Today I want to share with you a recent paper I helped write that gives different perspectives from various electronic structure code developers on priorities and directions in the exascale era. The paper is called Roadmap on electronic structure codes in the exascale era and it is available open access in "Modelling and Simulation in Materials Science and Engineering".
Represented Codes: Abinit, BigDFT, Conquest, CP2K, DFT-FE, exciting, FHI-aims, NWChemEx, PARSEC, Qbox, Q-Chem, Quantum Espresso, SPARC, and WEST.
You can see that there is a nice mixture of codes aimed at materials / molecules and excited / ground state calculations. I helped with the BigDFT part, where we primarily talk about our work on calculating large systems.
There are a lot of different perspectives in this article. I particularly enjoyed reading the Q-Chem section; in it, John M Herbert argues forcefully about the need for single node performance and how that can unlock large systems using fragment methods or QM/MM, as well as the generation of large datasets.

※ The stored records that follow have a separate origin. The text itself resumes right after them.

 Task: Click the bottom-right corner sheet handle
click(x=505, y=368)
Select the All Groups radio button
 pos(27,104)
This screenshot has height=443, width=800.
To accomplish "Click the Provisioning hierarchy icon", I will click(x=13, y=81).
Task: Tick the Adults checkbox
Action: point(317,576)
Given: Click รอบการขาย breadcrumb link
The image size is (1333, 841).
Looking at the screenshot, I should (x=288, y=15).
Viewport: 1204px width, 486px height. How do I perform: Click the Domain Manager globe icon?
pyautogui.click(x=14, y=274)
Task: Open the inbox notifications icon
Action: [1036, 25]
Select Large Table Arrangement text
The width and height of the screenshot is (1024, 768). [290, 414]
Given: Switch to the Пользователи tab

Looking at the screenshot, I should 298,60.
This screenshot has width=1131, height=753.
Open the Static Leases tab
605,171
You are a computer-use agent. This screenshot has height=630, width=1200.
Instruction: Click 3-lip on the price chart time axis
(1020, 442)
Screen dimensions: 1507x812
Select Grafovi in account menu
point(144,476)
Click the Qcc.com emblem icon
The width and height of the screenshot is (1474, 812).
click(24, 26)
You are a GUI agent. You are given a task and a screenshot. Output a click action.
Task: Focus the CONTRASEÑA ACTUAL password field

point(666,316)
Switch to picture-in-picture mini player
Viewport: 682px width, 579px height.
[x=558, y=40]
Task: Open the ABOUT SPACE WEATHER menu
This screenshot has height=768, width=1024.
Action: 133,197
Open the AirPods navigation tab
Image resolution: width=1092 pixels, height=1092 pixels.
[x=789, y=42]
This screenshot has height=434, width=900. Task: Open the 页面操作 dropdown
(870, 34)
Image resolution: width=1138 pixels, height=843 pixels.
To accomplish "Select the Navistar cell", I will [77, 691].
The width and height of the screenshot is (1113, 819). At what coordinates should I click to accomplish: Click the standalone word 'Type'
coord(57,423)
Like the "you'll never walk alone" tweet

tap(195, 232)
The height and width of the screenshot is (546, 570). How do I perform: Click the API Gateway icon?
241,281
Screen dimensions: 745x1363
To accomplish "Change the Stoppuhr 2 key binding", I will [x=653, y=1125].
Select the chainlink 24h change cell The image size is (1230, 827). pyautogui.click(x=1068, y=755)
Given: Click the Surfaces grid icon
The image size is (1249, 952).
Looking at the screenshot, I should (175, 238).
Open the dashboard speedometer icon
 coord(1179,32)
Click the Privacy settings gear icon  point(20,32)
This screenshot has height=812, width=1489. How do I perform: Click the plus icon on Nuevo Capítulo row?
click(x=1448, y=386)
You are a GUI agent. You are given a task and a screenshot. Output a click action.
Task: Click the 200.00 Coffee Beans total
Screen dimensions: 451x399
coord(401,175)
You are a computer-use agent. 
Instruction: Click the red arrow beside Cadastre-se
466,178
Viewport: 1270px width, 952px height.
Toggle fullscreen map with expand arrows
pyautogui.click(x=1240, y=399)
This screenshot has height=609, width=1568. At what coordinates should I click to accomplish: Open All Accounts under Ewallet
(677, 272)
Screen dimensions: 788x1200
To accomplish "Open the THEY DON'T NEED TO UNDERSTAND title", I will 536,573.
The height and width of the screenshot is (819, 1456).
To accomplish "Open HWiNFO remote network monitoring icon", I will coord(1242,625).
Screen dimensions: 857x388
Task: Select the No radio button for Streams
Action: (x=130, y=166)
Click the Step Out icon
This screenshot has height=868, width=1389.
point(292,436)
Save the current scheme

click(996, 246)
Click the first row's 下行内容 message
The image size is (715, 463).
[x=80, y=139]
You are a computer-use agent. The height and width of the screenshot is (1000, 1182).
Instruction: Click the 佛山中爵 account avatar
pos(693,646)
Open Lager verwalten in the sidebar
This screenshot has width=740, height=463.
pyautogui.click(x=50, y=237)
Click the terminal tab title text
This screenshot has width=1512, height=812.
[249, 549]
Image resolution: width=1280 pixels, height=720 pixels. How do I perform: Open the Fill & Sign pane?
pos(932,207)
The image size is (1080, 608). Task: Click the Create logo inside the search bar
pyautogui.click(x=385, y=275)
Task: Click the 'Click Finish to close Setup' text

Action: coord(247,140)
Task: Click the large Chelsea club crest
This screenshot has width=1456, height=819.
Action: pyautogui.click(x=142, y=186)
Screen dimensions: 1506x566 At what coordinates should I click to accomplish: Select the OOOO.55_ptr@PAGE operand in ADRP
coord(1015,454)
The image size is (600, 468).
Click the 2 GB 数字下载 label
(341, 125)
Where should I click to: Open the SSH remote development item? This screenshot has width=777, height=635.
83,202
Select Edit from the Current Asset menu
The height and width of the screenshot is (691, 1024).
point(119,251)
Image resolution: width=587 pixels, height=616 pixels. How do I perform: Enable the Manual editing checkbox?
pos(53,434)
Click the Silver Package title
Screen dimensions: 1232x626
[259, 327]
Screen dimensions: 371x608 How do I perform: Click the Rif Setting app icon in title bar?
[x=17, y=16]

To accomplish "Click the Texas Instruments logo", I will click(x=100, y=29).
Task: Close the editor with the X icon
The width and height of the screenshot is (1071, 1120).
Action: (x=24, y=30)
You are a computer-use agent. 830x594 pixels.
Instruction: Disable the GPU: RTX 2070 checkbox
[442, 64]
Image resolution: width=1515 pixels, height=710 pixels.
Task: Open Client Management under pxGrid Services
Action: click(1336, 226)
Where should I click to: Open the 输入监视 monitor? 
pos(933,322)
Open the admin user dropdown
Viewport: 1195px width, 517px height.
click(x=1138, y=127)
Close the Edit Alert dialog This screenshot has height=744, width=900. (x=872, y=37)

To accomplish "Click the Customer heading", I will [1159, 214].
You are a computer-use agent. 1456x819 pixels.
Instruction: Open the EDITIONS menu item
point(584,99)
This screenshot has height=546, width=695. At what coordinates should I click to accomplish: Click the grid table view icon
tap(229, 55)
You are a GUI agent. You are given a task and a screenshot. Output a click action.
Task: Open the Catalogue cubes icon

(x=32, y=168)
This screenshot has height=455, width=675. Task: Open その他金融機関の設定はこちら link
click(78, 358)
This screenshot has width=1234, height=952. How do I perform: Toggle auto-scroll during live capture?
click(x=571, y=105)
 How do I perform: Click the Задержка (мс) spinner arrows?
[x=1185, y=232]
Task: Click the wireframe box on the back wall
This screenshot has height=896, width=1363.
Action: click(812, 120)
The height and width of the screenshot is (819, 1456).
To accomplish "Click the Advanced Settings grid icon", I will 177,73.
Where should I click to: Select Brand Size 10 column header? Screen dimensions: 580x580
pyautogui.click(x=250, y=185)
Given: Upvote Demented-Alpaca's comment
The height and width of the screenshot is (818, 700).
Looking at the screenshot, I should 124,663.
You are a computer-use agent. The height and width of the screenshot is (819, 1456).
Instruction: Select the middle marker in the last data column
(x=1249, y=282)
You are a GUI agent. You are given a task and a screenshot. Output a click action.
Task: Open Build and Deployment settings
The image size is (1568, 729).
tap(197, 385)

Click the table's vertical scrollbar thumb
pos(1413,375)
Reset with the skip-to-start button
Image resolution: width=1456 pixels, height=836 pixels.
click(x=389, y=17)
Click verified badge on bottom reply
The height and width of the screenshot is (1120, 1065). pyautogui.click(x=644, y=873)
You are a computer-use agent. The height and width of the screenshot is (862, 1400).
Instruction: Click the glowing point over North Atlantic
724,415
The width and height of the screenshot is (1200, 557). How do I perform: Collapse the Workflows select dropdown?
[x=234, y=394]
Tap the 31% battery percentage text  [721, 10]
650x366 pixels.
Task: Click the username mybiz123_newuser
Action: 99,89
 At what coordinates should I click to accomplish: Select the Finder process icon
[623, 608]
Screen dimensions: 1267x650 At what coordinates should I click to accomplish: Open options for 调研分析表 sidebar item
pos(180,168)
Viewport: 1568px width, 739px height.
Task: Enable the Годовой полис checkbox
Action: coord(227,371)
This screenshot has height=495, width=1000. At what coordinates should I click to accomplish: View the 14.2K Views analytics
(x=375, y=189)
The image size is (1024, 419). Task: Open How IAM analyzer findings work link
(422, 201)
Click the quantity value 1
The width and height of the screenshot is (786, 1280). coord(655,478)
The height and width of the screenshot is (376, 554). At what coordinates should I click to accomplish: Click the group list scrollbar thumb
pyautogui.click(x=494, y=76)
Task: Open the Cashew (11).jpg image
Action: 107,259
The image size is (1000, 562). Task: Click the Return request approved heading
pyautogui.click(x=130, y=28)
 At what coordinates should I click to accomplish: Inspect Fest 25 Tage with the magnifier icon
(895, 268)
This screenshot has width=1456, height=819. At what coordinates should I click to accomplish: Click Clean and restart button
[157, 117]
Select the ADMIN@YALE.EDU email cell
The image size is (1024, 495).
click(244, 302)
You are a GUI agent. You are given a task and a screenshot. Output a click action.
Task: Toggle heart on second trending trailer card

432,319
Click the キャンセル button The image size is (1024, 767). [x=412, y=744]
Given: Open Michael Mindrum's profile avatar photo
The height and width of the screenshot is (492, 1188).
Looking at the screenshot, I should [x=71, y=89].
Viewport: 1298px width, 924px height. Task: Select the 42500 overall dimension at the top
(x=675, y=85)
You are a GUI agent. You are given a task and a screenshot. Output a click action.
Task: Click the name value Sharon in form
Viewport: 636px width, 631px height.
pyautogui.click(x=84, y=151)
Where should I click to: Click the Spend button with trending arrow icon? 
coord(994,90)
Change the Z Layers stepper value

The parallelization strategy to be pursued is a conservative one, however, designed to avoid sacrificing Q-Chem's excellent single-node performance. This may limit the scalability but will preserve Q-Chem's outstanding price-to-performance ratio that makes large systems accessible without the need for supercomputer centers or leadership-class computing resources. (p. 61)
Another really interesting part was a discussion by the Abinit developers about numerical stability and desynchronization that can happen in parallel codes. This is the kind of interesting development priority that can emerge from a mature and widely used code like Abinit.
In other words, different cores operating on the same input values may produce slightly different results and this inconsistency may propagate through the parallel algorithm without (expensive) explicit synchronization operations. (p. 11)
One last section I will highlight is the NWChemEx section, which really dives deep into software engineering methodologies. I am hopeful that the lessons learned from that project will have a big impact on the broader community.
The vast majority of objects in NWX rely on the 'Pointer to implementation' (PIMPL) idiom. The PIMPL idiom, combined with clever design, allows the API of an object to be largely decoupled from how the operations are actually implemented. For example, the parallel environment is an abstraction that provides the same API, despite having multiple parallel paradigms underlying it, such as MPI and/or threads on CPUs and GPUs. (p. 47)